Colloque, 8 juin 2010

Les avant-gardes roumaines expliquées aux… Roumains

Ioana Both
couverture
Imaginer l’avant-garde aujourd’hui. Enquête sur l’avenir de son histoire, événement organisé par Bertrand Gervais et Sylvano Santini

Mon intention est de proposer une réflexion sur la réception roumaine des avant-gardes (roumaines, aussi bien qu’occidentales), en focalisant sur le mélange idéologique de nationalisme roumain et de communisme/socialisme à la manière soviétique qui a scellé la plupart des démarches de la critique littéraire visant à établir une histoire et à formuler une axiologie littéraire du mouvement. La réflexion suivra trois moments chronologiques de cette histoire:

  1. Le retour des fils prodigues. Les avant-gardistes d’origine roumaine, après s’être fait un nom en Occident (et avoir quitté le pays en un geste radicalement iconoclaste), reviennent en Roumanie où ils sont réifiés en symboles de la valeur culturelle nationale, ayant «conquis» l’Europe. Raisons et stratégies de cette réification. Comment jouer le jeu des maîtres à penser.
  2. Le socialisme d’inspiration soviétique, imposé en Roumanie par l’occupant après 1945, est à la recherche de légitimité locale/nationale. Relecture des avant-gardes comme mouvements de la gauche prolétaire roumaine de l’entre deux guerres. La réception critique de la littérature avant-gardiste est marquée par l’idéologie officielle. Toujours y est que nombre des anciens «jeunes furieux» du mouvement se laissent prendre au jeu et jouissent des honneurs politiques du moment.
  3. Le nationalisme communiste de l’époque de Ceauşescu, tout en coupant les liens avec l’idéologie soviétique, ne renonce pas à une idéologisation (bien que plus subtile) de la perspective critique sur les avant-gardes roumaines, en redécouvrant aussi leur (supposé) capital de «représentativité nationale» de la culture roumaine en soi.

L’image des avant-gardes que dresse la critique roumaine de la deuxième moitié du XXe siècle est, en soi, un miroir des évolutions idéologiques majeures de la culture roumaine en son ensemble, à travers une histoire traumatique et souvent violente. Ouverture sur un questionnement concernant la créativité de leur postérité «critique».

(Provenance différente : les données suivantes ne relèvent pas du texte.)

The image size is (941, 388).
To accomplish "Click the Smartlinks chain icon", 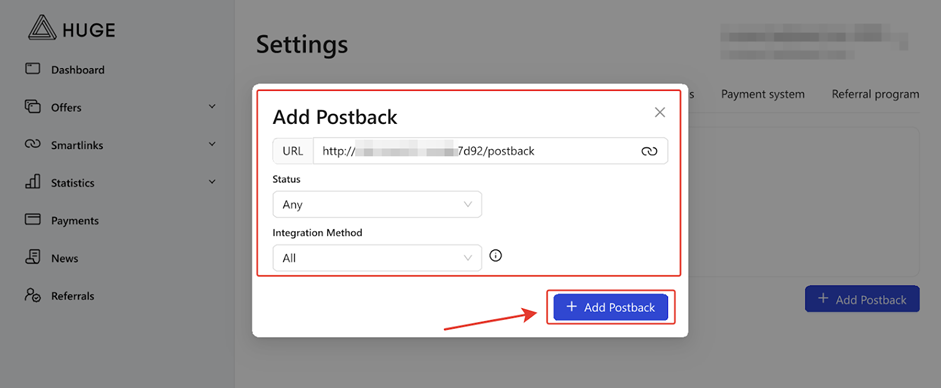I will pos(32,145).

Ioana Both enseigne à l’Université Babeş-Bolyai de Cluj-Napoca depuis 1990. Elle est titulaire d’un doctorat en histoire des idées littéraires roumaines. Ses champs d’intérêt sont la littérature roumaine des 19e et 20e siècles, l’histoire des idées littéraires européennes et la théorie littéraire d’expression française. Elle a publié Sensuri ale perfecţiunii.